INFORMATION SUPPLIED>
++++++++
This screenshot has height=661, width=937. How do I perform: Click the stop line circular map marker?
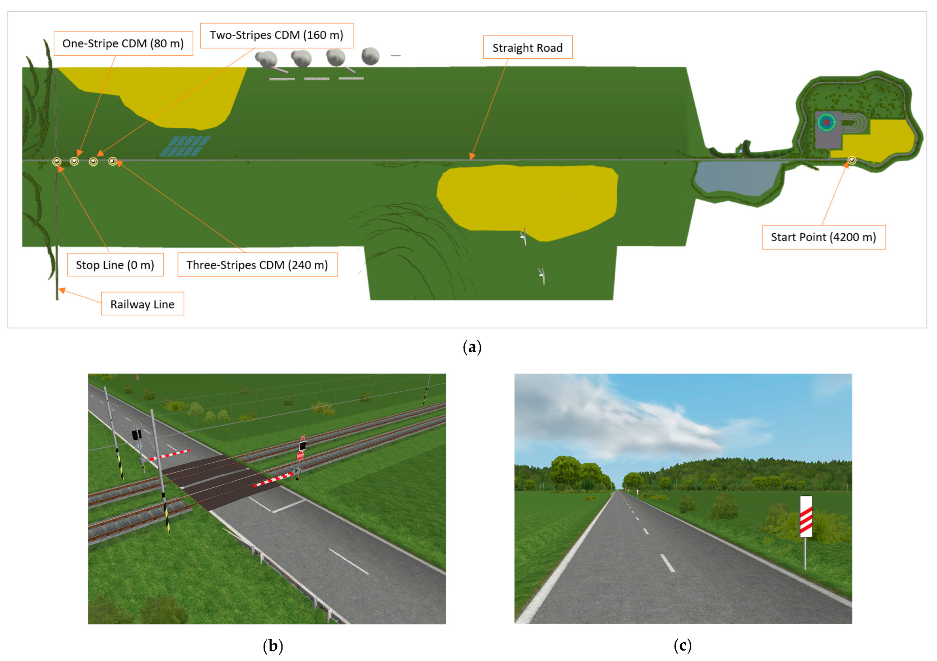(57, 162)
++++++++
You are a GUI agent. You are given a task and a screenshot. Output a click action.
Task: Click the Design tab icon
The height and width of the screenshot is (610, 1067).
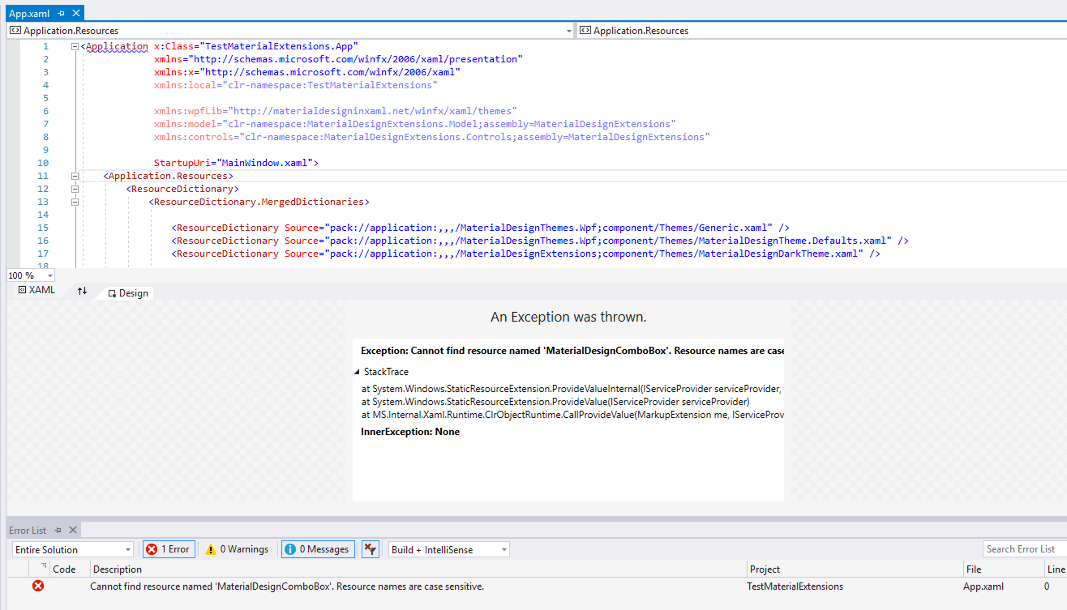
++++++++
TO DO>
Produce a word-for-word copy of everything above from the line holding "You are a GUI" down to the line holding "The height and", with both of those lines kept.

RESPONSE>
You are a GUI agent. You are given a task and a screenshot. Output a click action.
Task: Click the Design tab icon
The height and width of the screenshot is (610, 1067).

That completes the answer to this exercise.